Civil Society nominates candidates for Internet Governance Working Group
  Now Kummer and Annan have to choose
 
 
  By Bertrand De La Chapelle
4 October 2004. After the first round of consultations in Geneva on September 20-21, the size, composition and mandate of the Working Group on Internet Governance (WGIG) remain in discussion. In its contribution to the September consultations in Geneva, the
IG Caucus indicated its recommendations for the WGIG:
  • a limited size (20-30 members)
  • a facilitating role for a larger group of stakeholders rather than a high level decision-making group
  • a fully balanced composition (1/3 governments, 1/3 private sector, 1/3 civil society)

The IG Caucus therefore decided to designate a slate of about 10 people, aiming as much as possible for a geographical, gender, age and profile balance. The Internet Governance Caucus also considered that although the origin of the WGIG creation was to address principally the Domain Name System and ICANN, it will progressively cover a broader definition of Internet Governance and will need to expand its competence pool accordingly. Finally, the main purpose of the WGIG should be to facilitate an iterative consultation and drafting process within the larger group of concerned stakeholders, via both physical meetings and online consultations.

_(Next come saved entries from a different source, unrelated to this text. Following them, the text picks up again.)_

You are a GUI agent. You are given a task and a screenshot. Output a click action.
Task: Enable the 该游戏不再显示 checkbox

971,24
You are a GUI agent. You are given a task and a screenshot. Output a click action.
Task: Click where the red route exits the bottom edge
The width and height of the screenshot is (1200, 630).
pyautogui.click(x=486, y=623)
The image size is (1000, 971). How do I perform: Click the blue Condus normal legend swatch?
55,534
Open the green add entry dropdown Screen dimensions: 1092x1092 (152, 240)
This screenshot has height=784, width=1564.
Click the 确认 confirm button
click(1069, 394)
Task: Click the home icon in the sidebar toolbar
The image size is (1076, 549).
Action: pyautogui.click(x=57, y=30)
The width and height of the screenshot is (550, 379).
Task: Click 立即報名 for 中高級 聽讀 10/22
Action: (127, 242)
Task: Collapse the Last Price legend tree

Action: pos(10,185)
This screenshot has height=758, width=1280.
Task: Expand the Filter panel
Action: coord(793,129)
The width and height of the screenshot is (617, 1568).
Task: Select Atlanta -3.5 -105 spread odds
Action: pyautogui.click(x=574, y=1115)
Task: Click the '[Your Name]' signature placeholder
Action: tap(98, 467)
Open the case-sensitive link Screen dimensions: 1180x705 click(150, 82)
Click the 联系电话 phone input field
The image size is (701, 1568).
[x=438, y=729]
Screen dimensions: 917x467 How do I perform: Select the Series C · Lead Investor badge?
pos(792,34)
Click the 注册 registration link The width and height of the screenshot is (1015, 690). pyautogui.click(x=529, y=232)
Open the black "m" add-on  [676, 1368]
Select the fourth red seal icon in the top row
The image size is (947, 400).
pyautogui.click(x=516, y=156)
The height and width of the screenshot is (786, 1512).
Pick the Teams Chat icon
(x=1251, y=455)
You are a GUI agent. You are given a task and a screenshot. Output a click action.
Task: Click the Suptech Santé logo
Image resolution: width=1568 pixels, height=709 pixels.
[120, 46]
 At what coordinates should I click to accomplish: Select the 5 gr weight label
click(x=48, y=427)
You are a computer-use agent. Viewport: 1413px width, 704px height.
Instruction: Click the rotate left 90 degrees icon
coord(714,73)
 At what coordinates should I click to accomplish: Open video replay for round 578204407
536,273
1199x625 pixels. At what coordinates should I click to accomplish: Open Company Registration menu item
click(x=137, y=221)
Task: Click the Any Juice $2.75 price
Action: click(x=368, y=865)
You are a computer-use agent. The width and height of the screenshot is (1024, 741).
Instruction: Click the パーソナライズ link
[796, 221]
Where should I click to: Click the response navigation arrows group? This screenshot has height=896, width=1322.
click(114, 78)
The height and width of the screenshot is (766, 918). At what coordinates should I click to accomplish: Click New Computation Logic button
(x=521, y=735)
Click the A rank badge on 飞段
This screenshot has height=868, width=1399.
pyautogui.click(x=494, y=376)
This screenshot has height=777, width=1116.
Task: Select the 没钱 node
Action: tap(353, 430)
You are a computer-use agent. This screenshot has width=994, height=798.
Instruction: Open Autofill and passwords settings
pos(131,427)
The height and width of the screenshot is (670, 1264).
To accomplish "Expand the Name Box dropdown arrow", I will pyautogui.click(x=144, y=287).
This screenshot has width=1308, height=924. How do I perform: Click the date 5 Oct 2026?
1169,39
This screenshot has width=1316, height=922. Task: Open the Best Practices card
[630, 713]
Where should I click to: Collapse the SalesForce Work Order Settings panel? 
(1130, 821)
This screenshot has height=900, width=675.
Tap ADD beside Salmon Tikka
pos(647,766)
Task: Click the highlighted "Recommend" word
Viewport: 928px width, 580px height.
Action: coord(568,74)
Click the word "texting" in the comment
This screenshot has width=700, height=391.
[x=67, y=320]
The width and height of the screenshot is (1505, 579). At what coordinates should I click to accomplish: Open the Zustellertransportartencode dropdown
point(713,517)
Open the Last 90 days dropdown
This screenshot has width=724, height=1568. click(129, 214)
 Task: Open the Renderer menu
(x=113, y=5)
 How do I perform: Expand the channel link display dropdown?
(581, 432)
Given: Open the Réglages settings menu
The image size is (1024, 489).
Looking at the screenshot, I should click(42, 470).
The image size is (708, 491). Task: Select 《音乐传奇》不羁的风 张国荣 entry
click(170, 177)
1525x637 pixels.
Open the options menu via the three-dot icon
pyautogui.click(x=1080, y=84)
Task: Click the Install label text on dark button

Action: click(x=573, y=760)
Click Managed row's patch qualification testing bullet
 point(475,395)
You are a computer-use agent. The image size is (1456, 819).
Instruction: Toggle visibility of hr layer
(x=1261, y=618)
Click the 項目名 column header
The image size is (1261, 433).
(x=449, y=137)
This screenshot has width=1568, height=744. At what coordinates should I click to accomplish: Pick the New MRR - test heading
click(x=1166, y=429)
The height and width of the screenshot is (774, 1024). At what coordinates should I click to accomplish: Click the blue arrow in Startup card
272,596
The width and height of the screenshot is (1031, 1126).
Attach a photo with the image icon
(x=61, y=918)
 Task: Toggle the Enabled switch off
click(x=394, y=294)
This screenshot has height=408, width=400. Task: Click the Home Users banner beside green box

In that context, the IG Caucus not only determined a list of nominees for itself but also invited other regional and thematic civil society caucuses to identify potential candidates to be taken into consideration. This dual and bottom-up process process produced a list of 35 nominees and the profiles of nominees wer publicly posted on www.net-gov.org/wgig
At the initiative of one of the Caucus co-coordinators, a small NomCom was formed to review the list of nominees and facilitate identification of an appropriately balanced slate to be transmitted to the Secretary General..

This process was not easy and resulted in two complementary sets of names.

First, a limited slate of candidates for the WGIG itself :

  • Carlos Afonso (Brazil), Technical Development Director, RITS
  • Karen Banks, (Australia), Association  for Progressive communications
  • Vittorio Bertola (Italy), Chair, ICANN At Large Advisory Committee
  • Avri Doria, (USA), Lulea University, Sweden
  • William Drake (USA), President, Computer Professionals for Social Responsibility
  • Raul Echeberria, (Uruguay), LACNIC CEO
  • Wolfgang Kleinwächter (Germany), Professor for International Communication Policy and Regulation, University of Aarhus,
    Denmark
  • Marlyn Tadros, (Egypt), Executive Director, Virtual Activism
  • Ang Peng Hwa, (Singapore), Dean of School of Communication & Information, Nanyang Technological University, Singapore

Second, based on the submissions from other Civil Society thematic caucuses, a list of "connectors" has been established to facilitate interaction with various thematic constituencies as the process expands to a broader range of issues:

  • Jonathan Cave (UK), senior Economist, Rand Europe; connector for the Scientific Information Working Group
  • Georg Greve (Germany), President, Free Software Foundation Europe, connector for the Patents, Copyrights and
    Trademanrks WG;
  • Gus Hosein (Canada), Fellow Information Systems, London Schoold of Economics and Senior Fellow, Privacy
    International; connector for Privacy and Security WG;
  • Joseph Sarr (Senegal), President, NTIC Commission of the Dakar Regional Council; connector to the Cities and Local
    Authorities Caucus
  • Robert Sagun (Philippines), Policy Coordinator of the WSIS Youth Caucus
  • Hiroshi Kawamura (Japan), Japanese Society for the Rehabilitation of Persons with Disabilities (JSRPD), Daisy
    Consortium Board member; connector to the Persons with Disabilities caucus
  • Aidan White (Ireland), General secretary of the International Federation of Journalists (IFJ), connector for the Media caucus;

(A full list of Civil Society caucuses and Working Groups is available at www.wsis-cs.org/caucuses.html)

These connectors will follow closely the work of the WGIG and participate in its process to help ensure a good articulation between the different issues. Should the WGIG decide to create sub-groups on thematic issues, these connectors will also help mobilize the relevant actors.

This dual list intends to cover on the one hand the immediate nomination needs in the WGIG creation phase and, on the other hand, to anticipate its future activities. 

No list or suggestion can be perfect and the members of the NomCom tried their best to pay tribute to the broad range of competences available. We hope the above-mentioned lists - that will be sent to Markus Kummer for his meetings in New York tomorrow - will facilitate the full participation of civil society in the WGIG. 

The NomCom was composed of Adam Peake, Renate Bloem, Izumi Aizu, Valeria Betancourt and Bertrand de La Chapelle.

Bertrand De La Chapelle is a member of the Internet Governance Caucus.